RCW 48.99.017(3) (emphasis added). For several reasons, this provision does not provide a basis for the Trustee to obtain discovery.
¶ 30 Initially, the Trustee cannot demonstrate a legal interest in the receivership estate because he failed to prove any valid claim against Cascade. Accordingly, that statutory language does not provide a basis for requiring the trial court to conduct an in-camera review. In addition, the Trustee did not demonstrate a "reasonable suspicion of negligence or malfeasance" by the Receiver. The Trustee raises a number of arguments which, he contends, demonstrate the requisite reasonable suspicion. Whether considered individually or collectively, they are unavailing.

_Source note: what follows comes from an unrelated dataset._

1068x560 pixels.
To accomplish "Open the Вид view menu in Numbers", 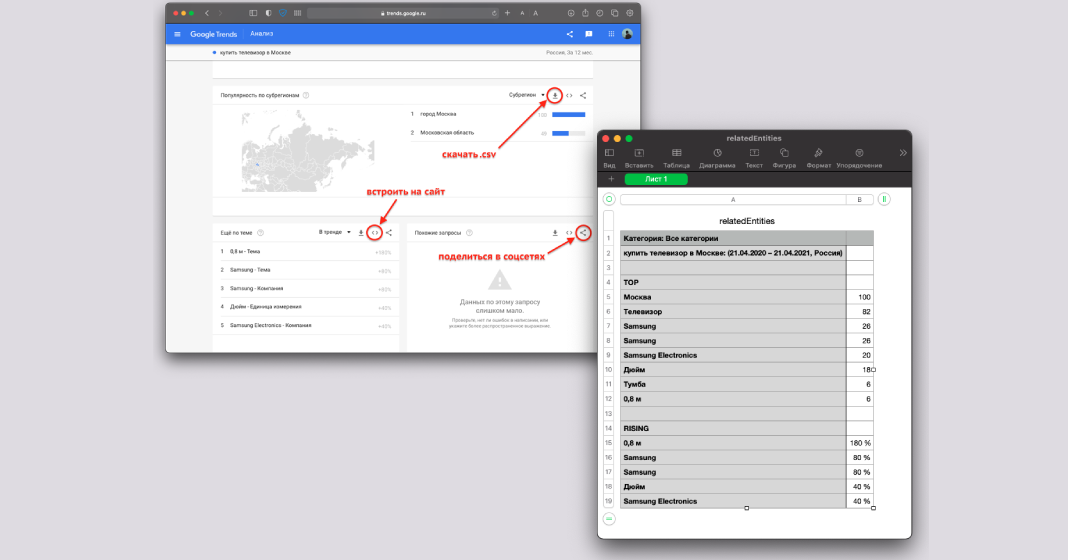I will click(x=609, y=157).
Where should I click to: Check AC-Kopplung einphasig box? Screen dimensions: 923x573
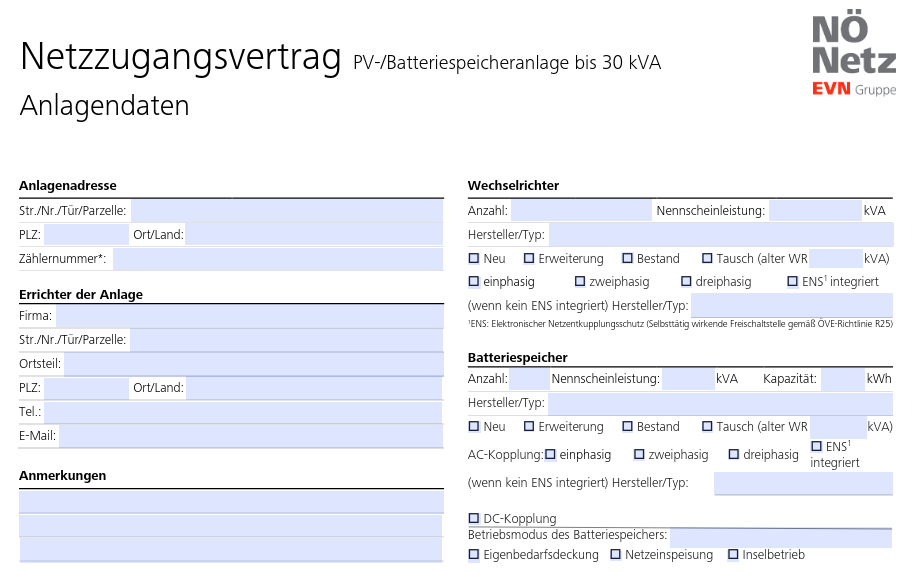[550, 454]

¶ 31 As to these arguments, the Trustee first asserts that there was a lack of evidence supporting the Receiver's assertion that Midwest actually received reasonably equivalent value for payments to Cascade. However, as previously explained, the trial court did not abuse its discretion in confirming the Receiver's determination that Midwest did receive reasonably equivalent value from Cascade. Second, the trustee avers that the Receiver falsely asserted that the federal court litigation established G & W was merely a front for Midwest. However, as previously explained, it was not incumbent upon the Receiver to anchor his determination to a jury verdict or a court order to conclude that G & W was a front for Midwest. Third, the Trustee contends that the Receiver repeatedly changed his basis for denying the Trustee's claim. However, the Receiver determined, and the trial court confirmed, that the Receiver's classification of the Trustee's claim as a late — filed claim that was unlikely to be recoverable (the gravamen of this claim) was done to allow the Trustee to fully evaluate whether to continue to expend legal resources to pursue a likely unrecoverable claim — not as a basis for denying the Trustee's claim. Fourth, the Trustee argues that the Receiver wasted estate assets attempting to justify denying the Trustee's claim "at all costs." However, the Trustee has failed to provide persuasive evidence that the Receiver was trying to "win at all costs." Fifth and finally, the Trustee claims that the Receiver wasted $2.5 million in estate resources pursuing an uncollectible judgment against Midwest in the federal court litigation. However, the Trustee second-guessing the pursuit of these claims due to current issues of collectability — eight years after the case was filed — does not provide a sufficient basis for us to conclude that the Receiver acted improperly such that an in-camera review of evidence in the Receiver's possession was warranted. Ultimately, the trial court did not abuse its discretion when it denied the Trustee's motion for discovery.
¶ 32 Affirmed.
We concur: COX and GROSSE, JJ.
However, we do not base our ruling on the Trustee's unsuccessful insolvency argument. The Trustee failed to make this argument to the Receiver or to the trial court, and made it for the first time on appeal in his reply brief. Because this is not the proper manner in which to present an argument on appeal, we decline to make it the basis for our ruling. Cowiche Canyon Conservancy v. Bosley, 118 Wn.2d 801, 809, 828 P.2d 549 (1992).